You (stagione 1) – Recensione




Anno: 2018 Ideatori: Greg Berlanti, Sera Gamble Cast: Penn Badgley, Elizabeth Lail, Luca Padovan

TRAMA
You segue le vicende di Joe Goldberg (Pen Badgley), responsabile di una libreria dell’affollatissima New York, il cui amore a prima vista per una cliente di nome Guinevere Beck (Elizabeth Lail) si trasforma velocemente in ossessione.



RECENSIONE (senza SPOILER)
L’acquisto da parte di Netflix della serie, già andata in onda lo scorso autunno su Lifetime, pare azzeccato.
La narrazione ci porta all’interno della mente del personaggio principale, Joe, di cui intuiamo fin dalle prime scene all’interno della libreria il carisma travolgente e la mania ossessiva che, durante la stagione, in un crescendo di eventi e colpi di scena, impareremo a conoscere e temere.
Grazie anche alla recitazione impeccabile di Pen Badgley lo spettatore è immediatamente combattuto: Joe è il nostro amichevole vicino di casa, uno stalker, un affabile sconosciuto ma anche e soprattutto una persona mentalmente instabile.
Al suo fascino non resiste Beck, ignara cliente della libreria.
Guinevere è un personaggio singolare, un passato difficile, impegnata fino al collo per i suoi studi di letteratura e preoccupata per il conto al verde ma capace di mantenere una facciata da prodigio sociale, sempre online e pronta ad assecondare le superficialissime amiche.
L’analisi psicologica dei personaggi è consistente e diversi espedienti narrativi ci permettono di conoscere meglio le storie dei personaggi principali e secondari.
Le opinioni sono costrette a cambiare e ad evolversi, guidate da una regia molto attenta ai dettagli e alle tempistiche, in un climax di suspance che culmina inevitabilmente con la condanna “BlackMirroriana” dei tempi che corrono.
I temi caldi sono quelli della dipendenza e dello stalking, contornato da una critica non troppo velata all’utilizzo spregiudicato dei social.

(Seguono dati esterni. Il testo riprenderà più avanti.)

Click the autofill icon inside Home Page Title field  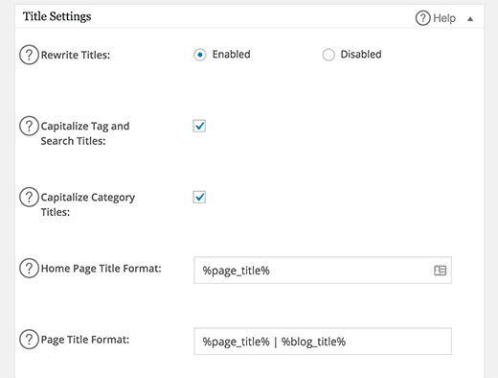point(441,271)
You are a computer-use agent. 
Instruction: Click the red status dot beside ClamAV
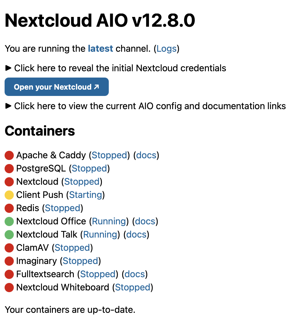point(9,248)
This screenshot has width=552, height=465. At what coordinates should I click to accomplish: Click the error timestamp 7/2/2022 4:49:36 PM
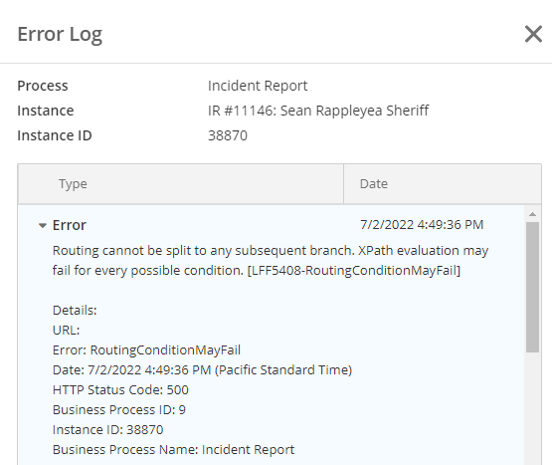(x=422, y=225)
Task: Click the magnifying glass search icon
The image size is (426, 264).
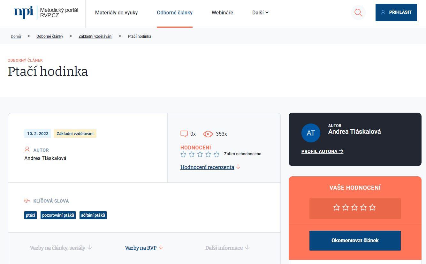Action: pyautogui.click(x=358, y=12)
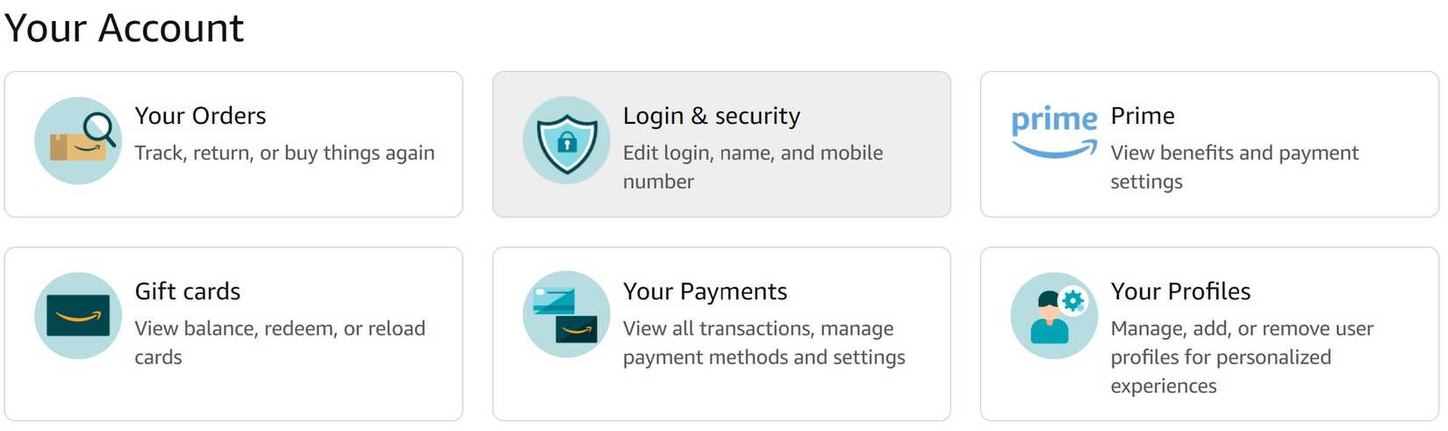Click the shield lock security icon

(x=566, y=140)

Se inizialmente, godendo del punto di vista di Joe stesso, siamo tentati a giustificarne i comportamenti, l’assoluzione diventa impossibile da concedere ma la nostra capacità di distinguere bene e male si offusca, il risultato è un interessante dibattito psicologico su etica e morale, una dicotomia il cui pivot è rappresentato probabilmente da Paco (Luca Padovan), vicino di casa di Joe, trascurato dalla madre e maltrattato dal violento patrigno alcolista.

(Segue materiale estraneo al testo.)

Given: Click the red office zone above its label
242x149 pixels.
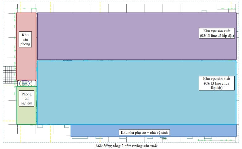Looking at the screenshot, I should coord(26,22).
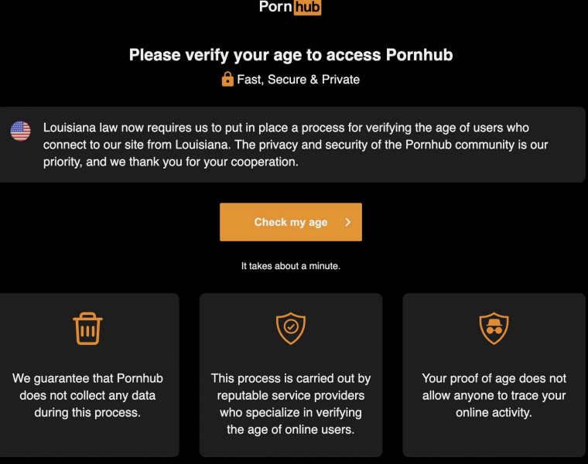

Il rapporto tra Joe e Paco è puro, Paco sfugge dalla famiglia disfunzionale e trova in Joe un mentore e un amico, questo ci permette di conoscere di Joe la natura più intima, l’eroe nel mostro.

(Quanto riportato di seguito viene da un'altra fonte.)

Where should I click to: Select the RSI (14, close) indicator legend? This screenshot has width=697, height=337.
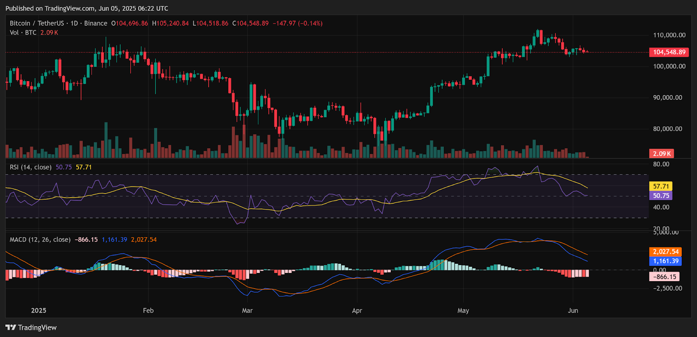pos(30,167)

Leggera nota di demerito è la mancata realisticità delle indagini e di alcune dinamiche tra i personaggi che a volte viene messa da parte per favorire la rappresentazione distopica di un mondo in cui la presenza attiva sui social è più importante della vita stessa.
Complessivamente la prima stagione di questo thriller psicologico basato sull’omonimo libro di Caroline Kepnes ha colmato a pieno le aspettative, c’è solo da augurarsi che la seconda stagione, già confermata, non deluda il promettente preludio.